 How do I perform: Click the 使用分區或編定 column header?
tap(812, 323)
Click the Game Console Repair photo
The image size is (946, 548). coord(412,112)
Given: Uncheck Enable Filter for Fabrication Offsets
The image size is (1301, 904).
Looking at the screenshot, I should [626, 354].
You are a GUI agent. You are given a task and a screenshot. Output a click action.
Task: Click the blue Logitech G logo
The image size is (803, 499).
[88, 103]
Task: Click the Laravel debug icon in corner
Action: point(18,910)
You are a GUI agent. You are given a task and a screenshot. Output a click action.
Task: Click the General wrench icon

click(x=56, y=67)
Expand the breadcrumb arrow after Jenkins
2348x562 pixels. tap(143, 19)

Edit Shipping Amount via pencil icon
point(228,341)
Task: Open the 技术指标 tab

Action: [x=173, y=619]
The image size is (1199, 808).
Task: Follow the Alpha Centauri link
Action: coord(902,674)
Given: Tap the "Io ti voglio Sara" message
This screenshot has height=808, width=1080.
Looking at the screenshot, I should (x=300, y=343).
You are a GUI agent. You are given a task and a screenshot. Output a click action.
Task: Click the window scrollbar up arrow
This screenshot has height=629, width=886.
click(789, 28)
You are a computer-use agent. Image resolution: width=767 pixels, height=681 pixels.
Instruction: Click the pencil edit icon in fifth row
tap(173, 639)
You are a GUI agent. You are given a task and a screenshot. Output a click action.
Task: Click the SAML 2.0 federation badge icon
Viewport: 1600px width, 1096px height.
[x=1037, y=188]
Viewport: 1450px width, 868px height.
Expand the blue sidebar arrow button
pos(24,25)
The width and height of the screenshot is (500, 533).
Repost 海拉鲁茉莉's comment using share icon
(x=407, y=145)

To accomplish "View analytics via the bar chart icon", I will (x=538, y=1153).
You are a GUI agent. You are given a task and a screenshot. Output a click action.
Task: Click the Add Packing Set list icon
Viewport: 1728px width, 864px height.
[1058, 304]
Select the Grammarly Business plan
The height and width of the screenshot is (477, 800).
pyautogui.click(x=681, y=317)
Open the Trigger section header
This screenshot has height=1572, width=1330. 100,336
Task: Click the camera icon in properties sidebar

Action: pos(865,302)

▶ **Work task**
Every single line of the data above must be set down again exactly.

▶ **Exercise result**
 How do I perform: Click the 使用分區或編定 column header?
tap(812, 323)
Click the Game Console Repair photo
The image size is (946, 548). coord(412,112)
Given: Uncheck Enable Filter for Fabrication Offsets
The image size is (1301, 904).
Looking at the screenshot, I should [626, 354].
You are a GUI agent. You are given a task and a screenshot. Output a click action.
Task: Click the blue Logitech G logo
The image size is (803, 499).
[88, 103]
Task: Click the Laravel debug icon in corner
Action: point(18,910)
You are a GUI agent. You are given a task and a screenshot. Output a click action.
Task: Click the General wrench icon

click(x=56, y=67)
Expand the breadcrumb arrow after Jenkins
2348x562 pixels. tap(143, 19)

Edit Shipping Amount via pencil icon
point(228,341)
Task: Open the 技术指标 tab

Action: [x=173, y=619]
The image size is (1199, 808).
Task: Follow the Alpha Centauri link
Action: coord(902,674)
Given: Tap the "Io ti voglio Sara" message
This screenshot has height=808, width=1080.
Looking at the screenshot, I should (x=300, y=343).
You are a GUI agent. You are given a task and a screenshot. Output a click action.
Task: Click the window scrollbar up arrow
This screenshot has height=629, width=886.
click(789, 28)
You are a computer-use agent. Image resolution: width=767 pixels, height=681 pixels.
Instruction: Click the pencil edit icon in fifth row
tap(173, 639)
You are a GUI agent. You are given a task and a screenshot. Output a click action.
Task: Click the SAML 2.0 federation badge icon
Viewport: 1600px width, 1096px height.
[x=1037, y=188]
Viewport: 1450px width, 868px height.
Expand the blue sidebar arrow button
pos(24,25)
The width and height of the screenshot is (500, 533).
Repost 海拉鲁茉莉's comment using share icon
(x=407, y=145)

To accomplish "View analytics via the bar chart icon", I will (x=538, y=1153).
You are a GUI agent. You are given a task and a screenshot. Output a click action.
Task: Click the Add Packing Set list icon
Viewport: 1728px width, 864px height.
[1058, 304]
Select the Grammarly Business plan
The height and width of the screenshot is (477, 800).
pyautogui.click(x=681, y=317)
Open the Trigger section header
This screenshot has height=1572, width=1330. 100,336
Task: Click the camera icon in properties sidebar

Action: pos(865,302)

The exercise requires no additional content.